[Lines of data]
[Start]

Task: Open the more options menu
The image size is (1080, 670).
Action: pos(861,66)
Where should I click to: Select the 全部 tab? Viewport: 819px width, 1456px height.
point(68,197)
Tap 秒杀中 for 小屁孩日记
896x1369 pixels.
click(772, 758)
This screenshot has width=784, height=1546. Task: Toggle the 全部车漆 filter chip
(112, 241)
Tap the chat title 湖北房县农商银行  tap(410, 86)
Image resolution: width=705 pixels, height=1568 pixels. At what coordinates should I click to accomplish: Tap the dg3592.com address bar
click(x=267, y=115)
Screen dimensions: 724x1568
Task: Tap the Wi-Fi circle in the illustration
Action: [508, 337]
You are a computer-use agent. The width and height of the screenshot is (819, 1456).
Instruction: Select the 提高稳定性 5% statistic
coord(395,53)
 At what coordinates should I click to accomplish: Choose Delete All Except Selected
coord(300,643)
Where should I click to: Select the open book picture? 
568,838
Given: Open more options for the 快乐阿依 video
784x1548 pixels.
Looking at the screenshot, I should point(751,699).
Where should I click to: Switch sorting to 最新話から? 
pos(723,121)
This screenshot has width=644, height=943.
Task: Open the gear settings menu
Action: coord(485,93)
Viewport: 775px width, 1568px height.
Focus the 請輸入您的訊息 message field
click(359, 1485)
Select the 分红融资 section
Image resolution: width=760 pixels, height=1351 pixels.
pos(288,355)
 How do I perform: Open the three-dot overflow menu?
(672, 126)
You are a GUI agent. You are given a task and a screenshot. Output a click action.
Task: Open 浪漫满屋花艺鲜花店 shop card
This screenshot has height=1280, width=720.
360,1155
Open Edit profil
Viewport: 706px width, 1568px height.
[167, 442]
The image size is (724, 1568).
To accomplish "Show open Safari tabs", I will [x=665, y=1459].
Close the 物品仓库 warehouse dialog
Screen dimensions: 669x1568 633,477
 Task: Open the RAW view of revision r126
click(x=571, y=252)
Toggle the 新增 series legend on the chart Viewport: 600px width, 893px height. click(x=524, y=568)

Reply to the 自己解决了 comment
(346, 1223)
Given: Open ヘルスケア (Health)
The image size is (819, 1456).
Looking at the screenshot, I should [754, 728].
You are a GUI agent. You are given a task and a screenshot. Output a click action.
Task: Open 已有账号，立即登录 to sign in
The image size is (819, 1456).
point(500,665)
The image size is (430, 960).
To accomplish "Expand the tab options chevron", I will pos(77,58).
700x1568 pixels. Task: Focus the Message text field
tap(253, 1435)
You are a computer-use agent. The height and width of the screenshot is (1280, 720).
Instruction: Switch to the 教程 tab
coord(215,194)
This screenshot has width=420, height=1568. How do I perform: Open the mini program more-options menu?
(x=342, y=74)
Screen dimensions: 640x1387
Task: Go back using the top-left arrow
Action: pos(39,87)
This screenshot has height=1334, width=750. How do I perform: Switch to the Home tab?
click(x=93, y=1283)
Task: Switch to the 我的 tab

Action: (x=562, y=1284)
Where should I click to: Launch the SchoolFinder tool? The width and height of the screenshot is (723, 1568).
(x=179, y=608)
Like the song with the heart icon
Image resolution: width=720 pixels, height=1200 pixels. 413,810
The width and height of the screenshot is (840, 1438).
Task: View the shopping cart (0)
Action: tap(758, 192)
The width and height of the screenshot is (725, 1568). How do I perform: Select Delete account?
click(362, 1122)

[End]

■ Task directions
Copy out all of the lines above without any changes.

■ Solution for this problem
Task: Open the more options menu
The image size is (1080, 670).
Action: pos(861,66)
Where should I click to: Select the 全部 tab? Viewport: 819px width, 1456px height.
point(68,197)
Tap 秒杀中 for 小屁孩日记
896x1369 pixels.
click(772, 758)
This screenshot has width=784, height=1546. Task: Toggle the 全部车漆 filter chip
(112, 241)
Tap the chat title 湖北房县农商银行  tap(410, 86)
Image resolution: width=705 pixels, height=1568 pixels. At what coordinates should I click to accomplish: Tap the dg3592.com address bar
click(x=267, y=115)
Screen dimensions: 724x1568
Task: Tap the Wi-Fi circle in the illustration
Action: [508, 337]
You are a computer-use agent. The width and height of the screenshot is (819, 1456).
Instruction: Select the 提高稳定性 5% statistic
coord(395,53)
 At what coordinates should I click to accomplish: Choose Delete All Except Selected
coord(300,643)
Where should I click to: Select the open book picture? 
568,838
Given: Open more options for the 快乐阿依 video
784x1548 pixels.
Looking at the screenshot, I should point(751,699).
Where should I click to: Switch sorting to 最新話から? 
pos(723,121)
This screenshot has width=644, height=943.
Task: Open the gear settings menu
Action: coord(485,93)
Viewport: 775px width, 1568px height.
Focus the 請輸入您的訊息 message field
click(359, 1485)
Select the 分红融资 section
Image resolution: width=760 pixels, height=1351 pixels.
pos(288,355)
 How do I perform: Open the three-dot overflow menu?
(672, 126)
You are a GUI agent. You are given a task and a screenshot. Output a click action.
Task: Open 浪漫满屋花艺鲜花店 shop card
This screenshot has height=1280, width=720.
360,1155
Open Edit profil
Viewport: 706px width, 1568px height.
[167, 442]
The image size is (724, 1568).
To accomplish "Show open Safari tabs", I will [x=665, y=1459].
Close the 物品仓库 warehouse dialog
Screen dimensions: 669x1568 633,477
 Task: Open the RAW view of revision r126
click(x=571, y=252)
Toggle the 新增 series legend on the chart Viewport: 600px width, 893px height. click(x=524, y=568)

Reply to the 自己解决了 comment
(346, 1223)
Given: Open ヘルスケア (Health)
The image size is (819, 1456).
Looking at the screenshot, I should [754, 728].
You are a GUI agent. You are given a task and a screenshot. Output a click action.
Task: Open 已有账号，立即登录 to sign in
The image size is (819, 1456).
point(500,665)
The image size is (430, 960).
To accomplish "Expand the tab options chevron", I will pos(77,58).
700x1568 pixels. Task: Focus the Message text field
tap(253, 1435)
You are a computer-use agent. The height and width of the screenshot is (1280, 720).
Instruction: Switch to the 教程 tab
coord(215,194)
This screenshot has width=420, height=1568. How do I perform: Open the mini program more-options menu?
(x=342, y=74)
Screen dimensions: 640x1387
Task: Go back using the top-left arrow
Action: pos(39,87)
This screenshot has height=1334, width=750. How do I perform: Switch to the Home tab?
click(x=93, y=1283)
Task: Switch to the 我的 tab

Action: (x=562, y=1284)
Where should I click to: Launch the SchoolFinder tool? The width and height of the screenshot is (723, 1568).
(x=179, y=608)
Like the song with the heart icon
Image resolution: width=720 pixels, height=1200 pixels. 413,810
The width and height of the screenshot is (840, 1438).
Task: View the shopping cart (0)
Action: tap(758, 192)
The width and height of the screenshot is (725, 1568). How do I perform: Select Delete account?
click(362, 1122)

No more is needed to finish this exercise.